Human Steering Goals, taste, tradeoffs, exception approvals Guides Turn experience into entry rules, task cards, how-tos, and no-go zones Coding Agent Execute local tasks, repair errors, produce drafts and patches Sensors Return signals through type, lint, test, schema, and runtime smoke checks What humans decide when tools cannot product direction, acceptable debt, architecture exceptions, semantic ambiguity, and final acceptance criteria
Figure 5: Humans are not excluded by the harness. They set goals, tune guides and sensors, and handle the tradeoffs that neither tools nor agents can judge reliably.

Humans should not keep doing low-level checks

Formatting, schema, module boundaries, encoding, and type errors should be pushed into computational sensors. If humans keep manually checking those, collaboration cost gets stuck inside review.

Humans should keep tuning the system

When the same class of mistake repeats, my job is not to scold the agent. My job is to add a guide, add a sensor, add a fixture, or move a rule farther forward into the entry point.

So inside 3KProject, the role I want for myself is steward, not human linter. The agent handles local execution. The tools handle deterministic checks. Humans handle direction, risk, and exceptions. That is how multi-agent collaboration gets steadier over time instead of dumping all uncertainty back into human heads.
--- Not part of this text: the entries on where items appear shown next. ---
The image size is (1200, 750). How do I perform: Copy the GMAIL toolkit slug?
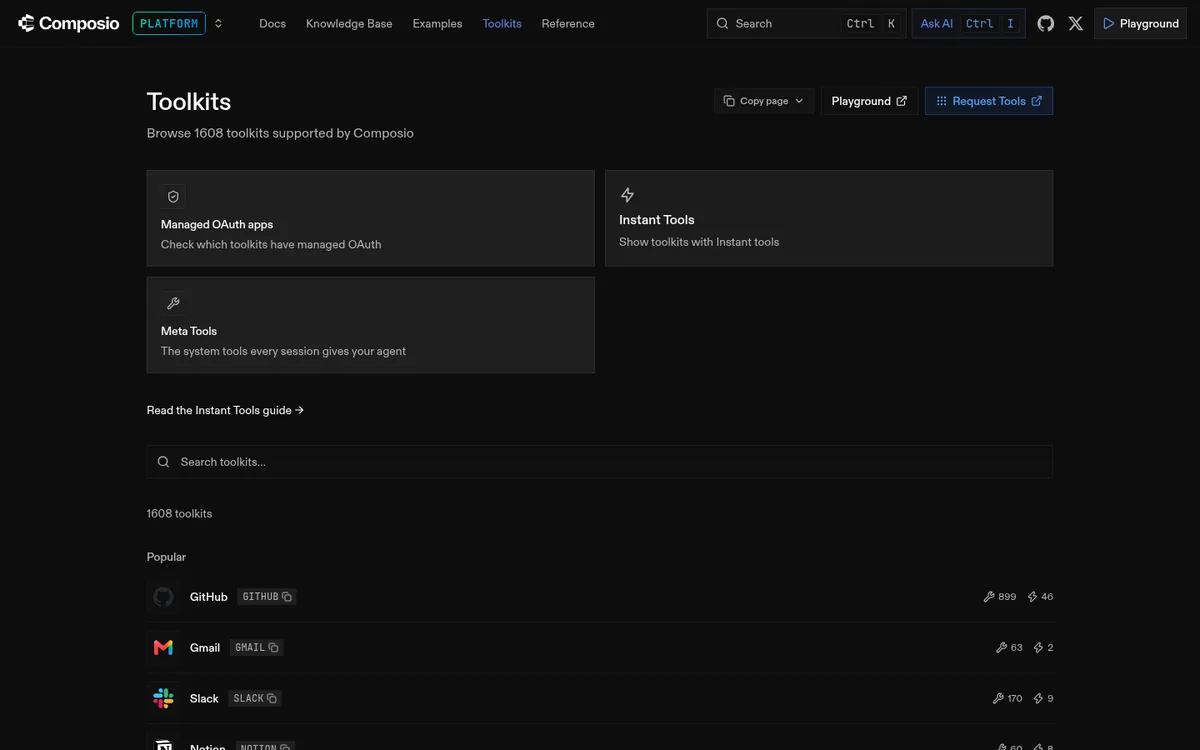(x=273, y=648)
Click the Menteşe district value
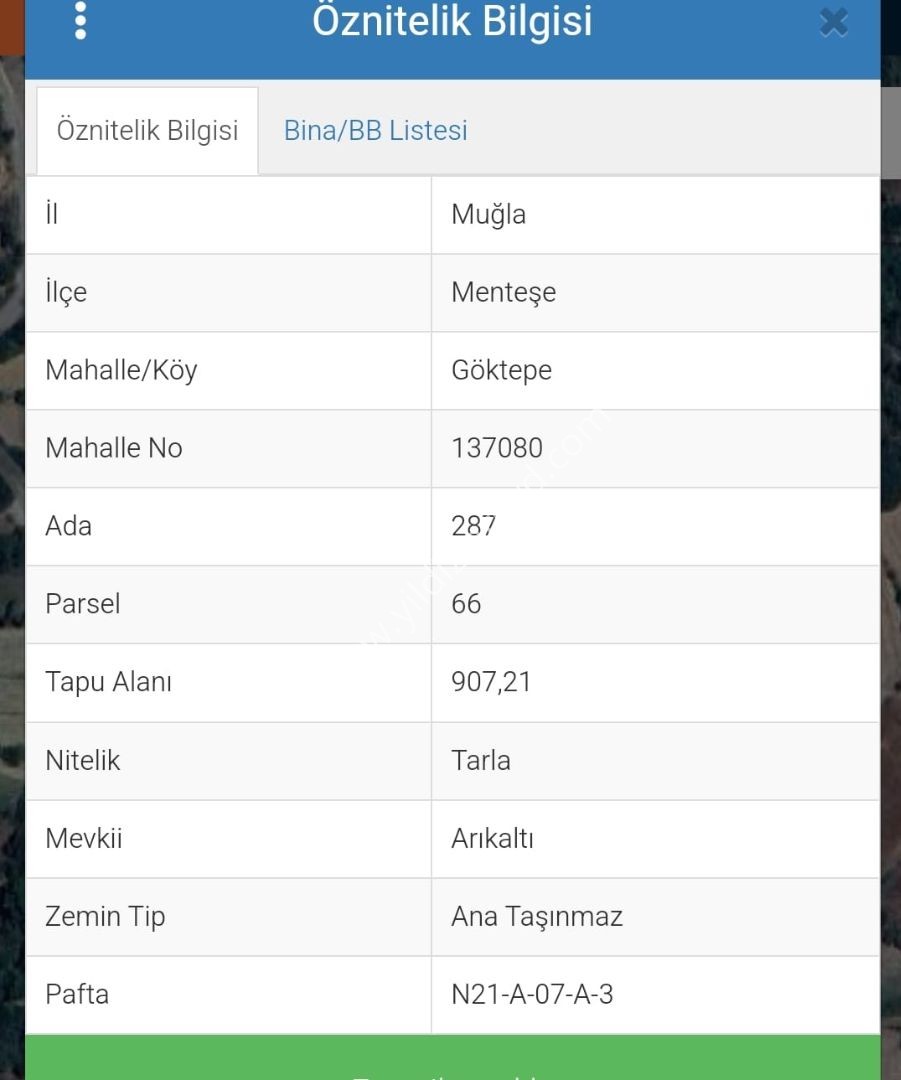 [504, 292]
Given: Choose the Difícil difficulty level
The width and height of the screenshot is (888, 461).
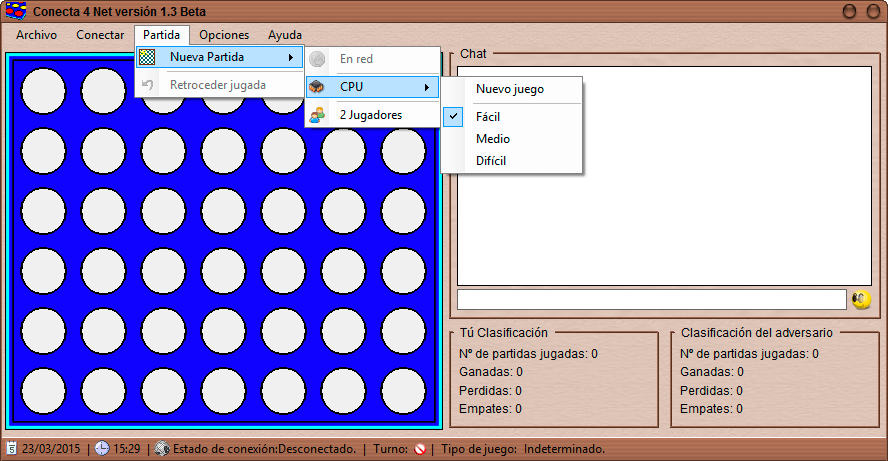Looking at the screenshot, I should (x=491, y=161).
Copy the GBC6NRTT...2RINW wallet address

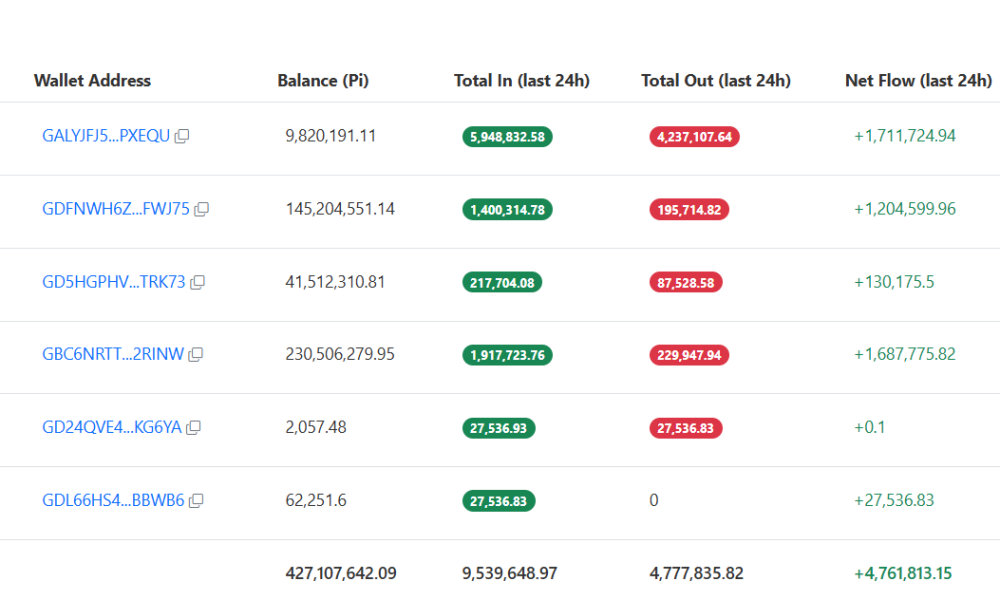[x=195, y=355]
The Final Decision Rule I Keep for Myself

If I had to reduce my current understanding of multi-agent collaboration to one sentence, it would be this: do not bet collaboration on everyone being individually brilliant; build it on a system that lets any next person align immediately at takeover time.

Inside 3KProject, I now see this as an extension of Harness Engineering. A single-agent harness solves "how do we make the model fail less often." A multi-agent harness solves "how do we keep relay-style work from amplifying errors during handoff."

Better handed to the agent

Requirement decomposition, local edits, document cleanup, semantic ambiguity reading, and higher-level option comparison.

Better handed to the system

Task lock, scope management, validation order, handoff structure, context budget, and file-boundary enforcement.

I no longer think of multi-agent collaboration as "opening several chat windows." I think of it as writing the repo's lifecycle, execution order, and guards clearly enough that agents can act like a team instead of a crowd of temporary workers who cannot see one another.